▶ _Task description_:
Your answer must be every line below, repeated exactly.

▶ _Source material_:
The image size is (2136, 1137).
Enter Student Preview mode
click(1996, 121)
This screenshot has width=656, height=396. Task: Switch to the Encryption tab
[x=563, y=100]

▶ _Task solution_:
The image size is (2136, 1137).
Enter Student Preview mode
click(1996, 121)
This screenshot has width=656, height=396. Task: Switch to the Encryption tab
[x=563, y=100]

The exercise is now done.